§ **Work to be completed**
Copy the records below word for word, from the line with "Task: Point to the arrowhead" to the line with "Action: (x=67, y=318)", both lines included.

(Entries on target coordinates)
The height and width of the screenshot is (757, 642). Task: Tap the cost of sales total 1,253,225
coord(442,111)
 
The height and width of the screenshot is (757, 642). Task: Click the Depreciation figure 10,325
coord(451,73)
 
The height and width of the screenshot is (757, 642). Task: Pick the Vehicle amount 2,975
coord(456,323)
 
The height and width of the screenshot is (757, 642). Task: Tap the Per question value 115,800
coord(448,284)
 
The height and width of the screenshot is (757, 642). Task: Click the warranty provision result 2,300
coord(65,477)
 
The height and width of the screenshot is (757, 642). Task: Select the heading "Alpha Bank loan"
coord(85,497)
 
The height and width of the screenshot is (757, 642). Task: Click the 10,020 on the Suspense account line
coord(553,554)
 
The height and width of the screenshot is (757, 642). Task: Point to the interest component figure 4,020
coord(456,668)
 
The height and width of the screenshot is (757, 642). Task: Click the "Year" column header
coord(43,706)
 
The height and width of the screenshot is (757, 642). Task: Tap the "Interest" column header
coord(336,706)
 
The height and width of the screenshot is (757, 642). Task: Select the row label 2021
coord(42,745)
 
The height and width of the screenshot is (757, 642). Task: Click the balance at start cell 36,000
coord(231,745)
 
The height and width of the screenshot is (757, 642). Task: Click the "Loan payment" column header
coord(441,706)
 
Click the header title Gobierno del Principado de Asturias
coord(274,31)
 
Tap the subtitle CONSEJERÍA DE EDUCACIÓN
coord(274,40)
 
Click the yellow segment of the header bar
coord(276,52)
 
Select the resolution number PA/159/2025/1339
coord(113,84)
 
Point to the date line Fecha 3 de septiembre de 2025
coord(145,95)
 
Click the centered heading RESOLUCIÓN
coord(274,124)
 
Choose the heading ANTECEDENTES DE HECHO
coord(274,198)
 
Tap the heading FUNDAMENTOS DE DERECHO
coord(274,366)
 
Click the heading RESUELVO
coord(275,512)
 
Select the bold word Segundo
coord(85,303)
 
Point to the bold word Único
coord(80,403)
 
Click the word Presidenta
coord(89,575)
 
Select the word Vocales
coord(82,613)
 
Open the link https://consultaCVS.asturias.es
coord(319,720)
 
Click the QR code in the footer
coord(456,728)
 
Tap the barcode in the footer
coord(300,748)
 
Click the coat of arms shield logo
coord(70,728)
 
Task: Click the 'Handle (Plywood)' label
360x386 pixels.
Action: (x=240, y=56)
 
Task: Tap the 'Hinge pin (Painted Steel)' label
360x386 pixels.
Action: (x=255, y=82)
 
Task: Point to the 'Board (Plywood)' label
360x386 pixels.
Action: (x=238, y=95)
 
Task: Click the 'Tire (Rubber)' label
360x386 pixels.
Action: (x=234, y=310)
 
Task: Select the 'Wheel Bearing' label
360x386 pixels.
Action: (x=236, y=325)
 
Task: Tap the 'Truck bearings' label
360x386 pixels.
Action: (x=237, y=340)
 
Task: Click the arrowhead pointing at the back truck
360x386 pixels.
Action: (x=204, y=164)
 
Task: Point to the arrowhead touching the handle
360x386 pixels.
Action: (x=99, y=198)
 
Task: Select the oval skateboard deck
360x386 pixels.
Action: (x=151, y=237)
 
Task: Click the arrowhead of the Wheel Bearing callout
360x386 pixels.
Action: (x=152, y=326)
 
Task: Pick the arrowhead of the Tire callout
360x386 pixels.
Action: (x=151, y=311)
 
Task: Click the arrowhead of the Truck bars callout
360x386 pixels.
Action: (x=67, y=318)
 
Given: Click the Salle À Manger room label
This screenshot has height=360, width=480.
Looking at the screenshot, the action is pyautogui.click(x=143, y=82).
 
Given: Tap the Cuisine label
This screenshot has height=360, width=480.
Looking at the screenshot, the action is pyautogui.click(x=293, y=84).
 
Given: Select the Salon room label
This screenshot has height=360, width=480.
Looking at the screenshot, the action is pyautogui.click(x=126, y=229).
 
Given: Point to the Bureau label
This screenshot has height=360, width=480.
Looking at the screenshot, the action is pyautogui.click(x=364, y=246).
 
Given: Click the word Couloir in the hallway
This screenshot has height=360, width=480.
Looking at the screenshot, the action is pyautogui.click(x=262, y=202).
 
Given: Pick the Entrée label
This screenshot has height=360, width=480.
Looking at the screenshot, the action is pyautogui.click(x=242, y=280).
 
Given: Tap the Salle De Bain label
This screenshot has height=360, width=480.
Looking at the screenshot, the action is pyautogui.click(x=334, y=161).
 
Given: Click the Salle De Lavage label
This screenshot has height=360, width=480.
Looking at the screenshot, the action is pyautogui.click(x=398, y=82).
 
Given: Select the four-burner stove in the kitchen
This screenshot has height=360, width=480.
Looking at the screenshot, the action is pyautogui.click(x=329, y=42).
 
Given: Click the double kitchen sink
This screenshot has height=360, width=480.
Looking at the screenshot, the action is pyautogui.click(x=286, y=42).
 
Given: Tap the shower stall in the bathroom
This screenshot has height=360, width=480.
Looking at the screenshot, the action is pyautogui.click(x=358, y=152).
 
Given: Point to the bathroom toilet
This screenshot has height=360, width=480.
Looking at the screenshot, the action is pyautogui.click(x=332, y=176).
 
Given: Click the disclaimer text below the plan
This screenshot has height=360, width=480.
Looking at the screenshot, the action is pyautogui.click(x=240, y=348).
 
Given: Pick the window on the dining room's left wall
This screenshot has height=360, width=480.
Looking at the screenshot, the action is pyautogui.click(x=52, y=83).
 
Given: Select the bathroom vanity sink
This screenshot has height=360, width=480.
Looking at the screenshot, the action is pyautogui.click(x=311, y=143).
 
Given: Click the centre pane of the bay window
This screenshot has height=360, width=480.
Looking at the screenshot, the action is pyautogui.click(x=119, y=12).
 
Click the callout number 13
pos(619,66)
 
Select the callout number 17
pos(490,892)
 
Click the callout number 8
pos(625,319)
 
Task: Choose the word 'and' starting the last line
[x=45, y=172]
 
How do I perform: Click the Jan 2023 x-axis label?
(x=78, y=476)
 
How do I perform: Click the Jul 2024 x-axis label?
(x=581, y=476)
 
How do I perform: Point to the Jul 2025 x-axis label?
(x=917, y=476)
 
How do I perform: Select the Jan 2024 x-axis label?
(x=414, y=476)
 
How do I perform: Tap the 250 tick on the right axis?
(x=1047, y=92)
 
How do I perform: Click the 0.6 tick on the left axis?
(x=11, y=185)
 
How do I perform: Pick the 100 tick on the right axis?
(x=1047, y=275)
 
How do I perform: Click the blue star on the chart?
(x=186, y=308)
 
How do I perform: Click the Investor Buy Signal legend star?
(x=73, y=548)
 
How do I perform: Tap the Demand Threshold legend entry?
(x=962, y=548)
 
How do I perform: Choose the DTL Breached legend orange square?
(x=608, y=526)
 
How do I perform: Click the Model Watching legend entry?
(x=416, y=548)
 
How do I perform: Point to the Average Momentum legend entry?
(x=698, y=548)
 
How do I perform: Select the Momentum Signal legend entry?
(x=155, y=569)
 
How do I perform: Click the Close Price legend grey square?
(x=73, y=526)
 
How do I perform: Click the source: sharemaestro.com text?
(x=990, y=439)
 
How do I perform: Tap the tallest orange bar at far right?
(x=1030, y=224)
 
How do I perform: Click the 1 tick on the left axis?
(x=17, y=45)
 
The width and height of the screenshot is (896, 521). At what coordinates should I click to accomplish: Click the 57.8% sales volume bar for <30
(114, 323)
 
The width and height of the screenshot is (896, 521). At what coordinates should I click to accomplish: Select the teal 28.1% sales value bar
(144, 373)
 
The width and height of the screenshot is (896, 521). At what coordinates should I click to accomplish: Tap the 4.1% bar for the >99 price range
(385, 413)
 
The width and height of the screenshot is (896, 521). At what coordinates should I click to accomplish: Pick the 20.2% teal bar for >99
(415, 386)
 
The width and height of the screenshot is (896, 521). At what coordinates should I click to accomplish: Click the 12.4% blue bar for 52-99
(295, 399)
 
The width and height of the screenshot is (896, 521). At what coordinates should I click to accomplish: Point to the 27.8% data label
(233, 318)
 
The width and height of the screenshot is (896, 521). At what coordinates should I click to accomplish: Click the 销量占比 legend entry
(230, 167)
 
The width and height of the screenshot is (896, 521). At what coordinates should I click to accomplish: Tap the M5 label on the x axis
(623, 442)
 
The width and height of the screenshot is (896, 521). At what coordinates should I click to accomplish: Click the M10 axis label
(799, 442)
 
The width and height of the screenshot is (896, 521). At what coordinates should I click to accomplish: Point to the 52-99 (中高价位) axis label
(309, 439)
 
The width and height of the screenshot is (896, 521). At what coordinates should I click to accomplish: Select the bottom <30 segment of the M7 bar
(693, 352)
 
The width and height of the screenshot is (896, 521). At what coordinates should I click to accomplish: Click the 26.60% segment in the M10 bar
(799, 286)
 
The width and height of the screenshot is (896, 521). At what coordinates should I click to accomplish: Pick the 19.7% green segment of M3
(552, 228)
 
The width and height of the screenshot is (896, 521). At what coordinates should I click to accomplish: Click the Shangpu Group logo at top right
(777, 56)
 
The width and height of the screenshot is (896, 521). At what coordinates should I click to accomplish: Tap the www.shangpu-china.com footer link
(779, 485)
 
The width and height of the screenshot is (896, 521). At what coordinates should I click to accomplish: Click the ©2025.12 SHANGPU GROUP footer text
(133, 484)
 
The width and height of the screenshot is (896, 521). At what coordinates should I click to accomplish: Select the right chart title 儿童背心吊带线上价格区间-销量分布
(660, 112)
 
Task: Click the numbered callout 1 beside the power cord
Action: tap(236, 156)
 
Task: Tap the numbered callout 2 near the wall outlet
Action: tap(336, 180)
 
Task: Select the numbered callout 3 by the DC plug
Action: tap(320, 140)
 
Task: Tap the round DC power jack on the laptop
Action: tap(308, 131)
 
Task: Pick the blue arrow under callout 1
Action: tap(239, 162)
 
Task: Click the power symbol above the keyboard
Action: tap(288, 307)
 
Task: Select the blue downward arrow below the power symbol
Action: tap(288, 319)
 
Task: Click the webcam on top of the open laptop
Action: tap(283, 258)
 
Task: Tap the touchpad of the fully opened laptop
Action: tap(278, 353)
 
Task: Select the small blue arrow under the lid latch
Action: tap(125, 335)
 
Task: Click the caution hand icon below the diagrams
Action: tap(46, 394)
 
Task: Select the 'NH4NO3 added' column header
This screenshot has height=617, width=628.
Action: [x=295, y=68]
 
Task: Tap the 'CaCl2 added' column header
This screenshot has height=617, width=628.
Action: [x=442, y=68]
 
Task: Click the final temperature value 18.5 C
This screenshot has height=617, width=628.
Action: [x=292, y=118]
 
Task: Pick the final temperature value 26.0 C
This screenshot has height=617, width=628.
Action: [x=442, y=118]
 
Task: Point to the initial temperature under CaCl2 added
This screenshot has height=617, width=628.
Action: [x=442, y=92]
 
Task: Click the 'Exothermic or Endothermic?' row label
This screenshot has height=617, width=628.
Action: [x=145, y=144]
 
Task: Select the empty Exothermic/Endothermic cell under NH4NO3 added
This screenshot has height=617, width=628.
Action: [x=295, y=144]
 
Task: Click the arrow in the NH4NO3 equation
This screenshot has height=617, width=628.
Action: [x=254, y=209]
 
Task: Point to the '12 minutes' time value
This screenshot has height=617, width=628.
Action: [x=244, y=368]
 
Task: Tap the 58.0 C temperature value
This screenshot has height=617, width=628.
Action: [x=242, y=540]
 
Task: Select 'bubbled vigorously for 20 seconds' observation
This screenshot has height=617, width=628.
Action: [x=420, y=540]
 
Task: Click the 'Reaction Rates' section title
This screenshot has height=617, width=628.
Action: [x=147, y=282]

§ **Exercise response**
Task: Point to the arrowhead touching the handle
360x386 pixels.
Action: (x=99, y=198)
 
Task: Select the oval skateboard deck
360x386 pixels.
Action: (x=151, y=237)
 
Task: Click the arrowhead of the Wheel Bearing callout
360x386 pixels.
Action: (x=152, y=326)
 
Task: Pick the arrowhead of the Tire callout
360x386 pixels.
Action: (x=151, y=311)
 
Task: Click the arrowhead of the Truck bars callout
360x386 pixels.
Action: (x=67, y=318)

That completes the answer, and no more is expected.